Did you snack before the mid-day meal? No because we were in school for most of the year and in the summer we were usually outside playing. Snacking was reserved for night time.

Lunch for most children was eaten at school with the exception of weekends, holidays, or summer vacation. At school, did you buy your lunch from the cafeteria, or did you pack lunch? In high school, were you allowed to leave school grounds during the lunch period? Everyone except farm kids whose parents had to drive them in to school in the morning went home for lunch. We lived directly across the street from the grade school and one block from the high school (two blocks when we built our new house) so walking home for lunch was no problem. Farm kids brought their own lunch. There was no school lunch program.

For times when you had lunch at home, was it sandwiches, leftovers, or a newly prepared meal? Lunch was called dinner in our little town and it was the main meal of the day since most of our dads were ranchers. It consisted of salad, vegetable, potatoes, meat and dessert.

The evening meal is usually the most formal meal in many homes. Did your family sit down together and enjoy the evening meal or were you more of a TV dinner in front of the TV family? We all sat down together for the noon meal and sometimes did at night, but we usually had leftovers or sandwiches–once we got TV, often in front of the TV.

How did your weekend meals differ from your weekdays? They didn’t. My dad worked so hard in the fields and on the ranch every day that he needed a big meal at noon. Sundays varied a bit as he usually didn’t have to go out to the ranch. We usually had chicken on Sunday. A big treat as beef was our daily fare. We never had fish.

Who did most of the cooking in your household? Did that person also do the meal planning and grocery shopping? Were you taught to cook or were you shoo’d out of the kitchen? My mother did all of the cooking and meal planning. My dad kept beef on the table as he was a cattle rancher and we had a huge freezer in the basement that was completely filled every time they butchered a cow. I loved to cook with my mother and knew how to make everything she made. When I got older, my friend Rita and I would bake cakes and cook–especially fried potatoes!!!! I did help my mother in the kitchen a lot.
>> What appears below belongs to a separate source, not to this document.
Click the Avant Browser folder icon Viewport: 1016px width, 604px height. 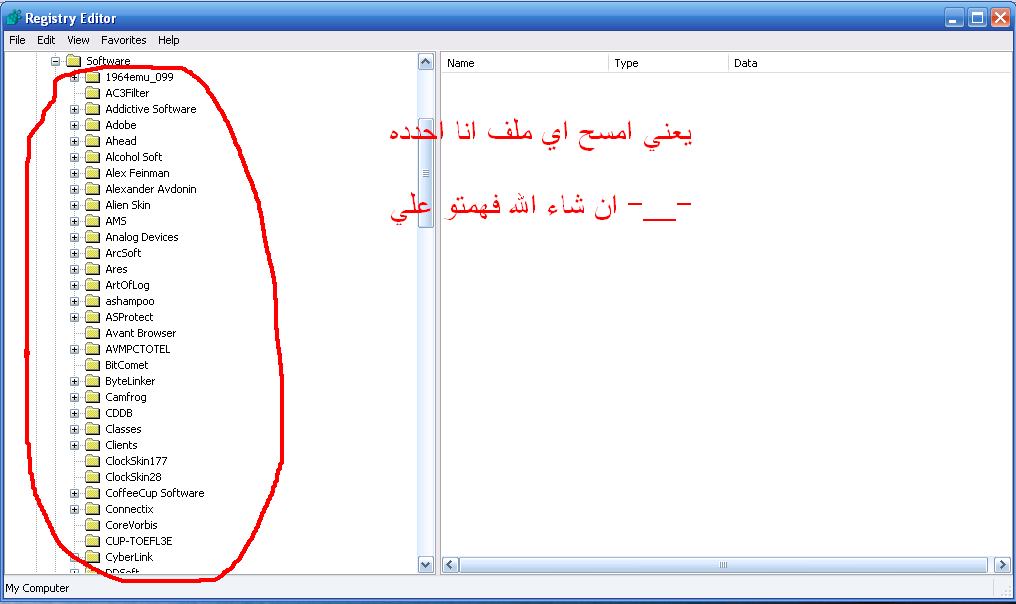tap(93, 333)
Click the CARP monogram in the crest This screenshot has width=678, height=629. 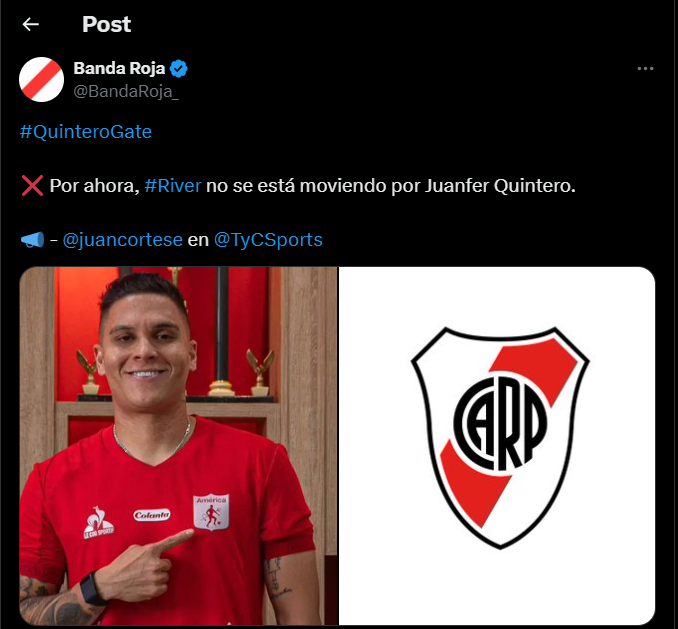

Did you have dessert served at your meals? If so, what types? We had dessert every meal except for breakfast. My mother made the best cherry pie I’ve ever had out of the cherries from the 9 or so cherry trees we had in our backyard. Summers, my sister Patti and I were in charge of pitting the cherries and my mom filled what space was left in our huge freezer in the basement with cherry pies, so we had them until they ran out. She also made apple crisp and the best chocolate sheet cakes with boiled fudge frosting  glaze that I’ve ever had. That frosting soaked into the cake, making it so moist, then formed a thin dark chocolate glaze on top. They were made from a Duncan Hines cake mix but were incredible!! She also made pineapple cookies that she frosted while hot so the frosting formed a glaze and ran down the sides. When she hadn’t baked, we had ice cream or ice cream cake rolls from the grocery store. Or Jelly rolls.
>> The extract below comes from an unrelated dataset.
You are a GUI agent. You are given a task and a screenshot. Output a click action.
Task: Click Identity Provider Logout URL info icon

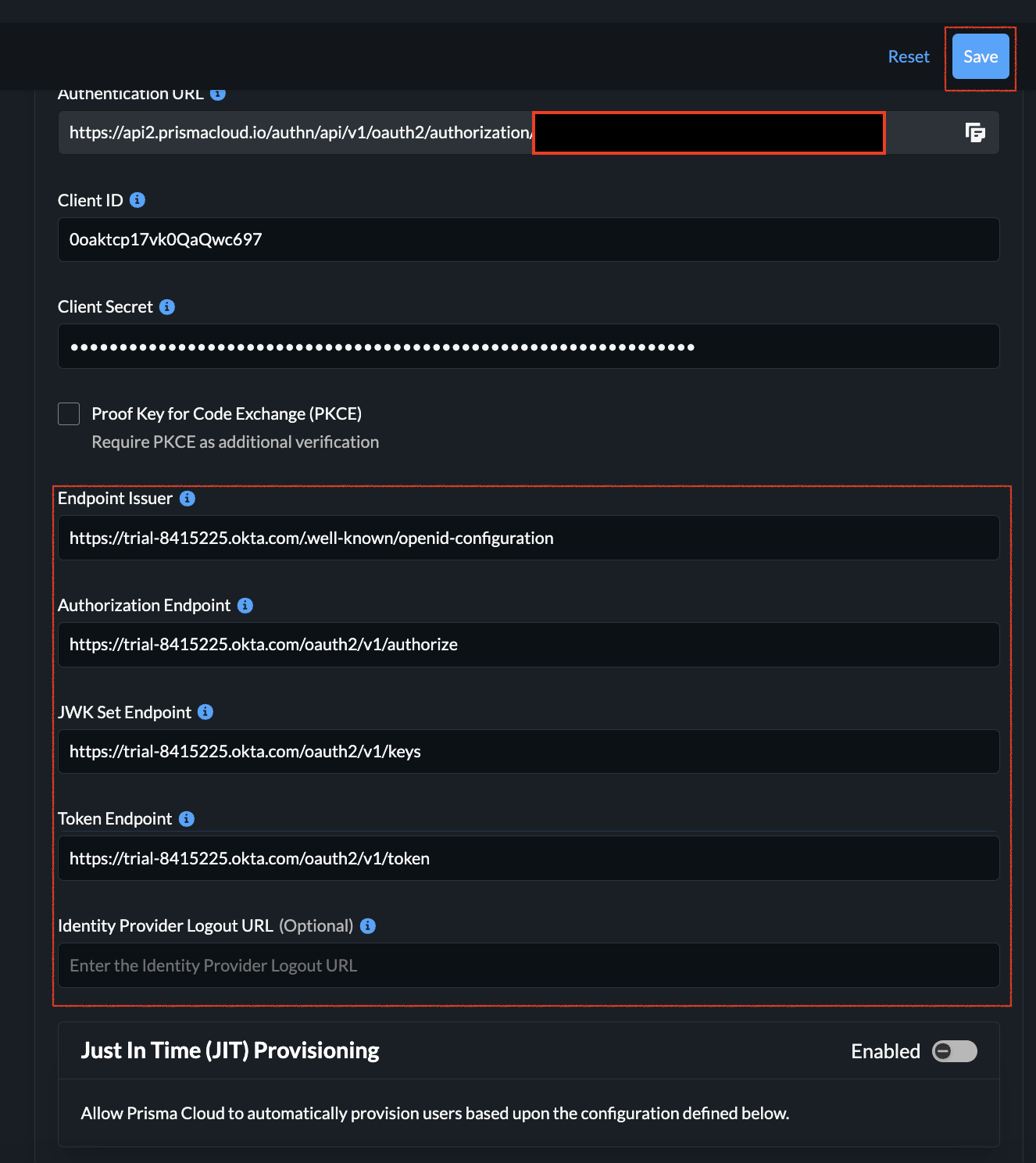(x=368, y=926)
Who cleaned up after meals? Was it a shared responsibility between men/women, girls/boys or was it delegated based on gender? My mom would rest up after the noon meal with a book or take a little nap with our dog Scamp beside her on the couch and then come in and do the dishes later on after we all went back to school, but when I was 11, I started clearing the table and said, “Come on Mom, let’s do the dishes now so you don’t have to do them later.”  After that , that was the tradition. My mother mentioned this years later long after I’d forgotten it. At night and for family dinners, we girls always did the cleaning up and dishes. One time I railed at my dad saying, “Dad, I have never seen you once wash a dish. I bet you don’t even know how, do you? He calmly put down his newspaper, got up out of his chair, walked into the kitchen, took a fork out of the sink, wiped it off with the sponge, rinsed it off, dried it and put in in the drawer. Then went back to his easy chair and resumed his perusal of the paper.
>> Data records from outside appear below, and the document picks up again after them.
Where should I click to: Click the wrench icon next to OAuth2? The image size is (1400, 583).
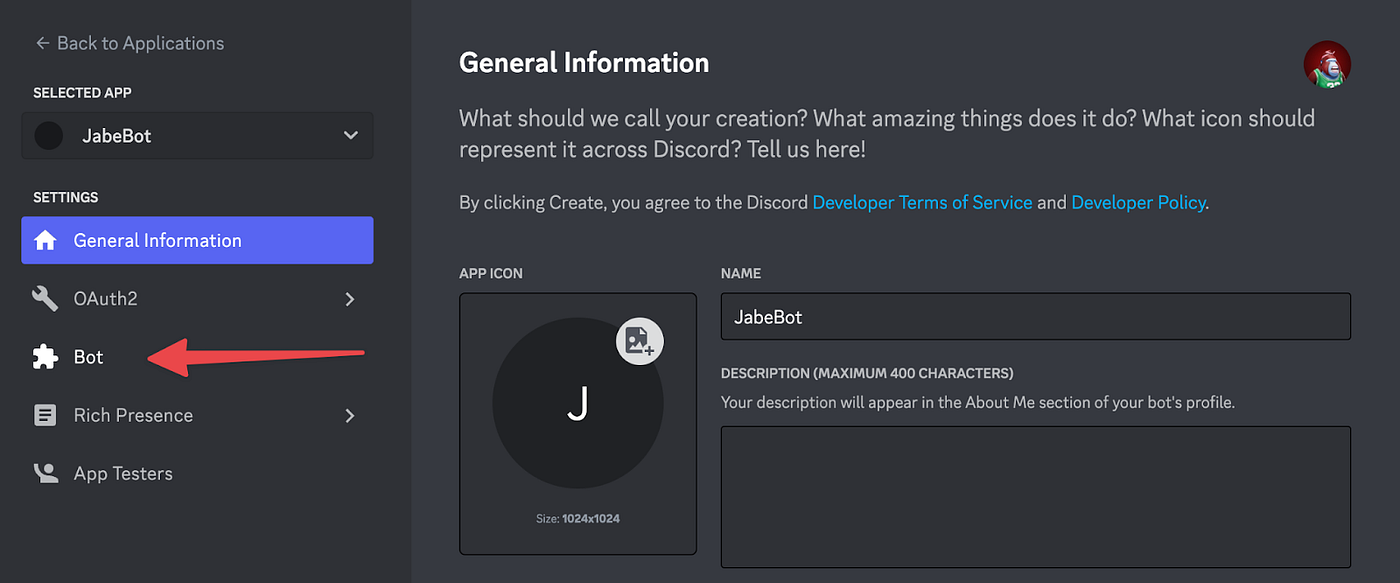[45, 299]
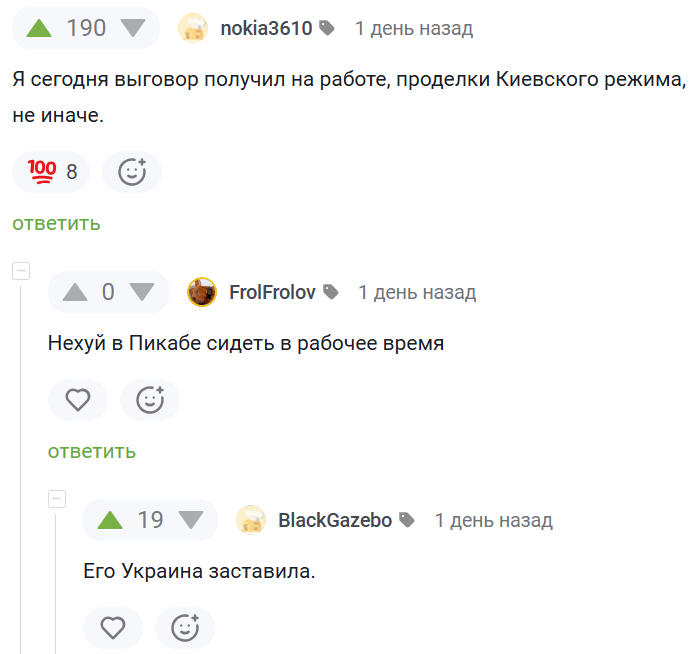This screenshot has height=654, width=693.
Task: Reply to nokia3610's comment
Action: 56,223

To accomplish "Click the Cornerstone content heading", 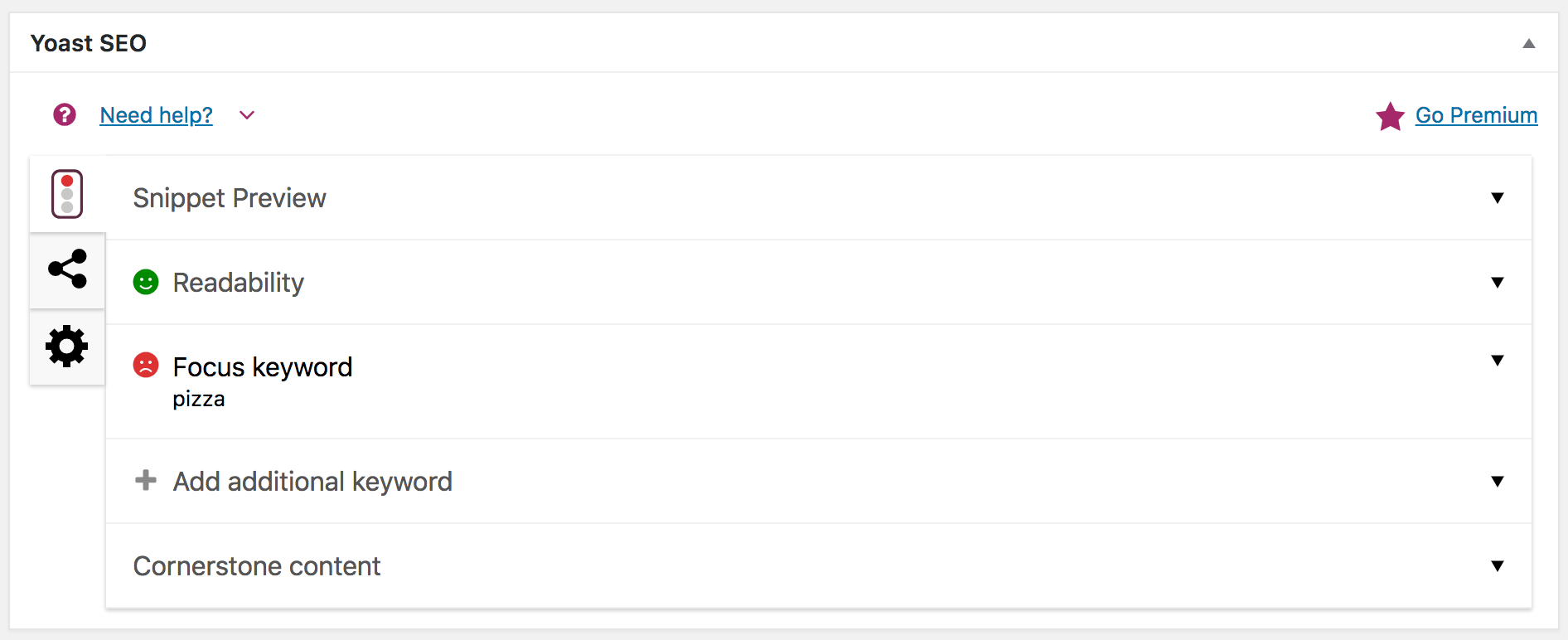I will [257, 566].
How about late night snacks? Okay or discouraged? Okay. We were always free to eat anything we wanted from the fridge or kitchen cupboards. A favorite was popcorn cooked in an old black metal square popcorn popper with a long neck with a wooden handle. We’d put in vegetable oil and popcorn and run it back and forth over the burner of the stove until it stopped popping. Then, into a big bowl and melted butter was poured over it, it was salted and dug into. Another late night snack was the ever-present vanilla or butter brickle or chocolate ice cream or orange sherbet. And.. with the entire cow and stacks of frozen cherry pies in the freezer in the basement, there was bound to be an entire big carton of ice cream sandwiches that my dad bought at the locker.

Were dining manners stressed in your household? No elbows on the table, no hats at the table, no belching, please, thank you, and may I be excused? The only rigid rule a meals was no singing at the table!!! It was my dad’s rule and I don’t know why. We were not forced to clean our plates and I only remember my mother once telling us we had to finish our vegetables. We ended up throwing them between the solid bench my sister and I sat on and the kitchen wall. For some reason my mother chose that day to move the bench out and clean behind it.  We had run up to a friend’s house after lunch and my mother called up and told us to come home. Actually, though, we didn’t get in trouble. She thought it was funny and never made us clean our plates again. She did later tell us that she couldn’t figure out why she kept finding dried vegetables on the wall or floor behind our bench, so come to think of it that must not have been our first time pulling that trick.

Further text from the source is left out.